Goadsby et al conducted a multicenter, randomized controlled trial (RCT) of atogepant, a novel small molecule antagonist to the calcitonin gene-related peptide (CGRP) receptor, to prevent migraine. The study included patients ages 18-75 years with preexisting migraine with or without aura for at least one year and a frequency of four to 14 migraine days per month.
The trial enrollment included 825 subjects who ultimately received at least one dose of study medication. Participants were randomized to twice-daily placebo or the study medication of varying doses at once or twice daily over a 12-week treatment period after a four-week run-in period. All groups receiving the study medication reached the primary endpoint vs. placebo, ranging from a reduction of -3.6 to -4.2 monthly migraine days, with slightly higher efficacy in twice-daily dosing. Atogepant was safe; adverse events were infrequent and most commonly manifested as nausea (3% to 9%), with lower rates for constipation and fatigue and no serious adverse events deemed related to the study drug.
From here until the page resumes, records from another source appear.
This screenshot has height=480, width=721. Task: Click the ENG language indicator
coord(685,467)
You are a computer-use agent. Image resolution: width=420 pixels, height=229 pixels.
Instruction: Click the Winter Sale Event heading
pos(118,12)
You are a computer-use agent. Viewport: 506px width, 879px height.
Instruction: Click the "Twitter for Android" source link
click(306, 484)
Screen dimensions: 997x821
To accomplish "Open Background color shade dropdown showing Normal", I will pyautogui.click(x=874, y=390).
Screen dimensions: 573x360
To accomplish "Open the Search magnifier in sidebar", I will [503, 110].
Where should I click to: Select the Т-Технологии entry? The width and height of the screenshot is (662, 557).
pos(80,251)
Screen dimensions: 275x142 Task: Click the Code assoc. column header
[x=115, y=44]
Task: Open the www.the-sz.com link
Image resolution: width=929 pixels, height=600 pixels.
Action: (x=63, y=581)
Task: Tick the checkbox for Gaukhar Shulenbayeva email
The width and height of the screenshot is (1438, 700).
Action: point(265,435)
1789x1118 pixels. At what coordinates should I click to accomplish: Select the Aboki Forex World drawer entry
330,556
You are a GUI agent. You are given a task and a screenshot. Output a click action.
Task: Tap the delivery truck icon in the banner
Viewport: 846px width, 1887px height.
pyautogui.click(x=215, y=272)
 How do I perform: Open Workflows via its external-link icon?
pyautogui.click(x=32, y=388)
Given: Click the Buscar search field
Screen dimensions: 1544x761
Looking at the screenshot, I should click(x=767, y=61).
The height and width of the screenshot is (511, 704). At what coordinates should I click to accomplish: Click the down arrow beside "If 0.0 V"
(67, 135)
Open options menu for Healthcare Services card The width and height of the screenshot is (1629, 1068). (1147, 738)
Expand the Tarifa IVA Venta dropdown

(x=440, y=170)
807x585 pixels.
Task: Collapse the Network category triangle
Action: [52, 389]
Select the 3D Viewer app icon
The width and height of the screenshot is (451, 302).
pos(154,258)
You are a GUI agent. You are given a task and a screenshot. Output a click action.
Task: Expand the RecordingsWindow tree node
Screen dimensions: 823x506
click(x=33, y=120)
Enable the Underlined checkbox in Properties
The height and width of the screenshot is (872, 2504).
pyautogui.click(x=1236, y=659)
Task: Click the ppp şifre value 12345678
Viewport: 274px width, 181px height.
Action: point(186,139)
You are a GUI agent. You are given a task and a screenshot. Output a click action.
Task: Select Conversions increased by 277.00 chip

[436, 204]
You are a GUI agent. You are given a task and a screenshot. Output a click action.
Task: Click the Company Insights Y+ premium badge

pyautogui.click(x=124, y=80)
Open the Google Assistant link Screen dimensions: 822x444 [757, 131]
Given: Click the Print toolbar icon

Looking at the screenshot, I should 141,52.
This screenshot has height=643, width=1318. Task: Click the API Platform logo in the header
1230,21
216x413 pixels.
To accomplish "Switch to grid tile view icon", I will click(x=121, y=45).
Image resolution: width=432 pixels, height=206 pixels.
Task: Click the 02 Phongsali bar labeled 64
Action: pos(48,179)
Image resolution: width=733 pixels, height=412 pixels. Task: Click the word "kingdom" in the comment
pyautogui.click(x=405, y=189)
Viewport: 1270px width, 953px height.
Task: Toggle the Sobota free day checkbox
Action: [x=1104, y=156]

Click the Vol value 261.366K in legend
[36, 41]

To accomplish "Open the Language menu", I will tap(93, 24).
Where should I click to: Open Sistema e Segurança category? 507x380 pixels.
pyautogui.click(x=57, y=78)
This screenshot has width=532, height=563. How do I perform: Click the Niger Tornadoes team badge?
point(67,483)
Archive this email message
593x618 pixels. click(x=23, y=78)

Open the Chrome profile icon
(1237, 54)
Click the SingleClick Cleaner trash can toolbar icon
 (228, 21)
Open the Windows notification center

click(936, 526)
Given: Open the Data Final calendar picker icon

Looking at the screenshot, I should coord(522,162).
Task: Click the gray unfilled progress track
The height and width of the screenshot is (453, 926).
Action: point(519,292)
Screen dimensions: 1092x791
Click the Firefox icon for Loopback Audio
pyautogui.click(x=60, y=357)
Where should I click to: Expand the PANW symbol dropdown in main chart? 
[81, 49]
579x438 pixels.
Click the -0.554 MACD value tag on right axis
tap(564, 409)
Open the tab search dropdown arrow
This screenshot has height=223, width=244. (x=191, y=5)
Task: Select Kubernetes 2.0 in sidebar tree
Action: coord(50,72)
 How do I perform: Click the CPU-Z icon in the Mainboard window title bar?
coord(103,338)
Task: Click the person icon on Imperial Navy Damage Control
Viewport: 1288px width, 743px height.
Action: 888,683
CGRP is an inflammatory neuropeptide that is fundamentally involved in migraine pathophysiology. Gepants, small molecule CGRP receptor antagonists, represent an important treatment advance for migraine. Their development, although initially limited by hepatotoxicity, led to the successful development of monoclonal antibodies that target CGRP or its receptor as preventive treatments. The FDA recently approved two gepants, rimegepant and ubrogepant, and are available for acute migraine treatment. Although rimegepant also is under investigation as a preventive treatment, atogepant is the first gepant to demonstrate both efficacy and safety for migraine prevention in a large-scale RCT. Its safety profile in the study was encouraging, with neither hepatotoxicity nor cardiovascular events apparent.
Gepants provide distinct advantages over existing preventive treatments. Their tolerability seems excellent, although long-term cardiovascular safety questions remain. They may be a true blend of acute and preventive treatments, since the same medication class has demonstrated efficacy in both paradigms. They also do not seem to cause medication overuse headache, a common complicating factor in patients with frequent or chronic migraine. Compared to CGRP monoclonal antibodies, which have half-lives of approximately one month, their short half-life (10 hours) enables rapid dose changes and medication cessation in certain circumstances, such as side effects or a planned or unplanned pregnancy. Many patients do not like the injections required of CGRP monoclonal antibodies; atogepant may be more tolerable.
There were study limitations. Real-world patients may not be well represented, since most patients were not on preventive therapy previously; such a population would be unlikely to receive atogepant as first-line therapy in clinical practice. The therapeutic gain for atogepant (-0.7 to -1.4 monthly migraine day reduction) is comparable to CGRP monoclonal antibodies and other oral preventive treatments, but is not superior to such therapies. Further studies of atogepant, including RCTs of patients with episodic and chronic migraine, are ongoing.